Emergency Body CT > Trauma > Pancreas


Pancreatic injuries account for 3-10% of all abdominal injuries. The mechanism of injury usually involves compression between the spine and abdominal wall during a forceful blow to this area. Pancreatic injuries are often associated with other injuries and carry a relatively high mortality rate, approximately 25%. 50% of pancreatic trauma related deaths are due to hypovolemic shock from major visceral hemorrhage. For this reason, rapid and accurate diagnosis of pancreatic injury is vital. Pancreatic laceration is often subtle particularly immediately after injury. If undiagnosed, leakage from pancreatic duct can lead to peripancreatic fluid and pancreatic pseudocyst.

General CT findings of pancreatic injury include:
1. Linear hypodensity extending through the pancreatic peranchyma
2. Peripancreatic fluid anterior anterior to pancreas or surrounding the splenic vein

Pancreatic laceration (arrow).

Pancreatic pseudocyst (arrow) resulting from
fluid leaking from a pancreatic laceration.

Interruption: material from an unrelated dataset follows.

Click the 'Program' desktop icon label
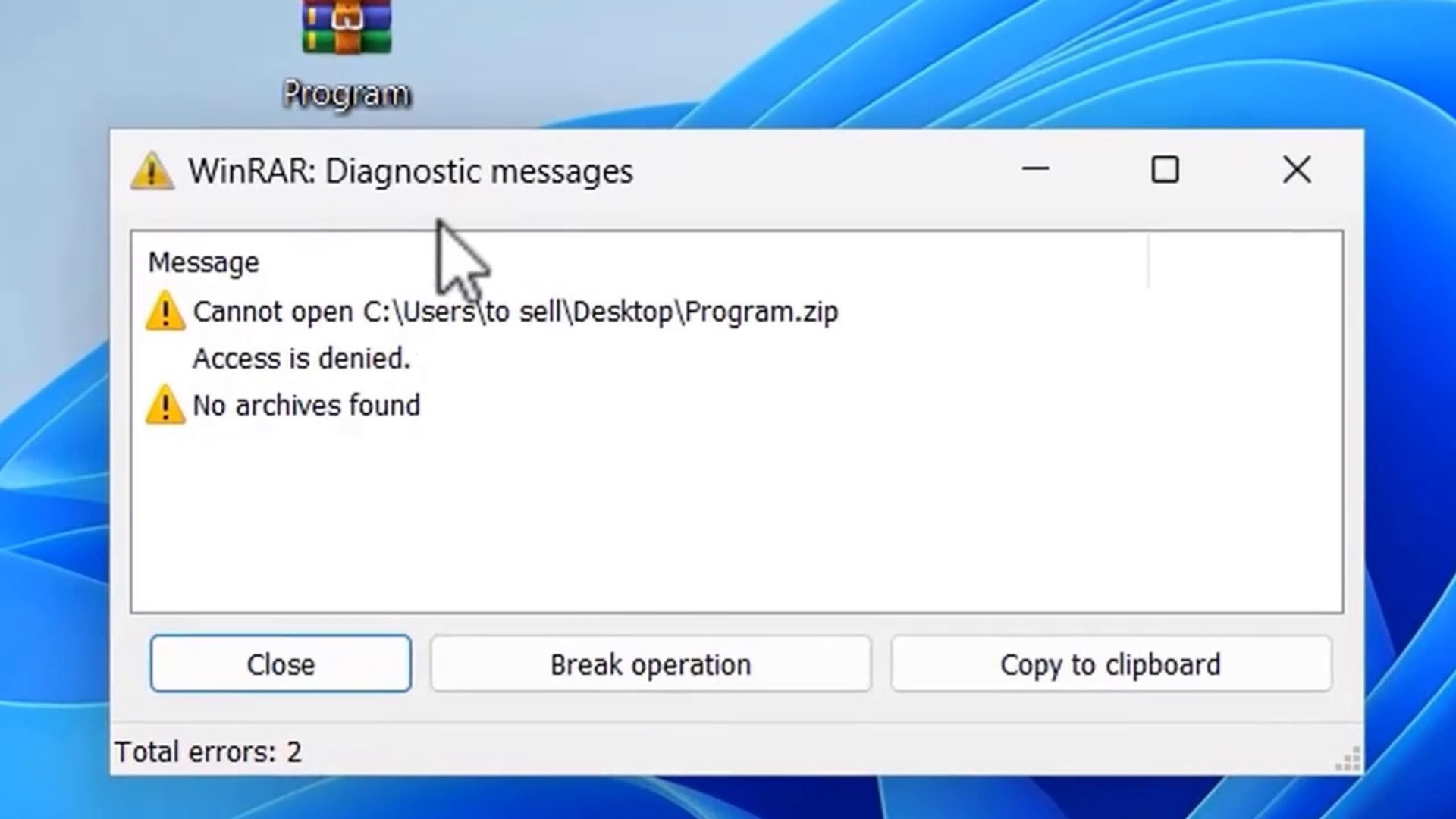 coord(347,95)
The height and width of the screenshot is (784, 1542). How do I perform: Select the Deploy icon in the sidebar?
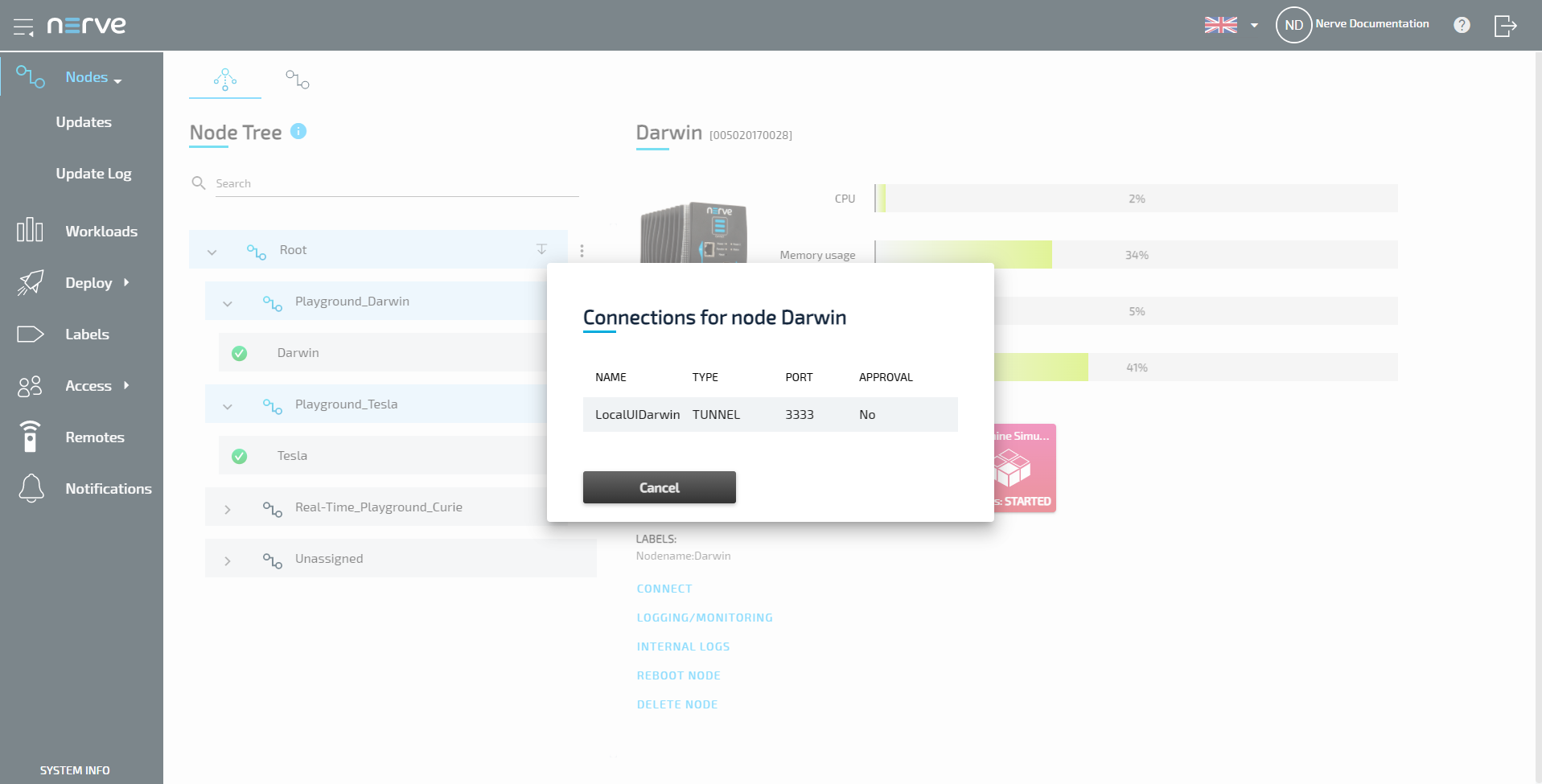pos(30,283)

The CT appearance of the pancreas may be normal after pancreatic trauma, especially during the first 12 hours. In such cases, rescanning the patient in 12-24 hours may be helpful if there is continued clinical suspicion of pancreatic injury.

Injury to the pancreatic duct is the chief factor affecting management in pancreatic injury cases. Injury to the pancreatic duct can result in the delayed formation of a pancreatic pseudocyst (above image). the formation of a pancreatic psuedocyst is a complication of a pancreatic laceration. Delayed imaging can be used to rule out this potential complication.